L’histoire montre que ce gel n’est pas un simple ajustement technique. Il reflète une tension profonde entre la nécessité de protéger l’environnement et celle de maintenir un équilibre social. L’on parle de « double dividende », cette idée selon laquelle une taxe énergétique pourrait à la fois encourager les comportements vertueux tout en générant des ressources pour alléger les charges sur le travail. Cependant, cet idéal est resté largement théorique, l’efficacité réelle de cette politique restant à prouver. Le discours, lui, a évolué. Après 2018, les décideurs ont insisté sur la transparence dans l’utilisation des recettes fiscales pour gagner en acceptabilité. Pourtant, cette démarche semble avoir eu peu d’impact sur la perception publique.

 

Il serait tentant de penser que la solution réside dans une refonte complète de la fiscalité, dans l’adoption de modèles étrangers où la gouvernance des réformes énergétiques est prise en main par des organismes indépendants, comme en Suède ou au Royaume-Uni.

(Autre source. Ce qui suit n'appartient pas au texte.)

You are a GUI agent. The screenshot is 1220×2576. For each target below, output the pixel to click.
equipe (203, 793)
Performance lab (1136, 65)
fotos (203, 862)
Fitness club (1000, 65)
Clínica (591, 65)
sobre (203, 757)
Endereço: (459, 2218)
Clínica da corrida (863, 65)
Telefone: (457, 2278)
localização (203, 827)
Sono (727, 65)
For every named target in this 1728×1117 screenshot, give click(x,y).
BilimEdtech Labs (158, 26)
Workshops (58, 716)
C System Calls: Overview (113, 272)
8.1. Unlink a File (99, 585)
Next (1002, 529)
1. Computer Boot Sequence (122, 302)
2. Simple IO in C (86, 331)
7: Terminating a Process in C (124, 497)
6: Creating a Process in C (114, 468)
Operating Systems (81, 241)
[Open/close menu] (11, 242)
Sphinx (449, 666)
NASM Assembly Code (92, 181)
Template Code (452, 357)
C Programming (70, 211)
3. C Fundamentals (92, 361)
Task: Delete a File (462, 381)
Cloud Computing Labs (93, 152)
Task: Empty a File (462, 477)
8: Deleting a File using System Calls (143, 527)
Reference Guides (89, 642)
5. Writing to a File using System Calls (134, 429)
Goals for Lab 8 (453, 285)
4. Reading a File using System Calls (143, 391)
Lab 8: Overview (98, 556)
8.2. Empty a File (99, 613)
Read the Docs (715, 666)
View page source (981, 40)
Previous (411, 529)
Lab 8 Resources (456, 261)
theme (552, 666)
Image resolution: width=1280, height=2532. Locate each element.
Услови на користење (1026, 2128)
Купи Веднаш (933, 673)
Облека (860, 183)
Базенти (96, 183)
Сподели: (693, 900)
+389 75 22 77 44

Cependant, en France, la prise de décision est centralisée, encore et toujours, autour du ministère de l’Économie et des Finances, ce qui freine les innovations stratégiques. Le ministère de la Transition écologique, malgré ses efforts, peine à s’imposer.

 

Au fond, la fiscalité énergétique française souffre d’une contradiction interne : elle prétend encourager des comportements responsables, mais continue à subventionner massivement les énergies fossiles à travers des dispositifs fiscaux qui n’ont jamais été remis en cause. Comment, dans ces conditions, espérer atteindre les objectifs climatiques de 2050 ?

 

Nous sommes à un tournant. Trois scénarios sont envisagés pour l’avenir de la fiscalité énergétique. Le premier consisterait en un simple ajustement des dispositifs existants pour répondre aux exigences européennes, sans bouleverser l’équilibre actuel. Le second viserait à renforcer l’incitation climatique, en alignant la fiscalité sur le contenu carbone des énergies. Enfin, le troisième scénario, radical, proposerait de dissocier fiscalité et tarification du carbone, en affectant exclusivement les recettes à la transition écologique.

 

Dans tous les cas, l’urgence est là. Les bouleversements énergétiques récents, couplés aux nouvelles régulations européennes, nous poussent à repenser en profondeur notre approche. La fiscalité de l’énergie ne peut plus être cet instrument désarticulé, opaque et inégalitaire. Elle doit devenir un levier central, transparent, et juste, au service d’une politique énergétique et climatique ambitieuse.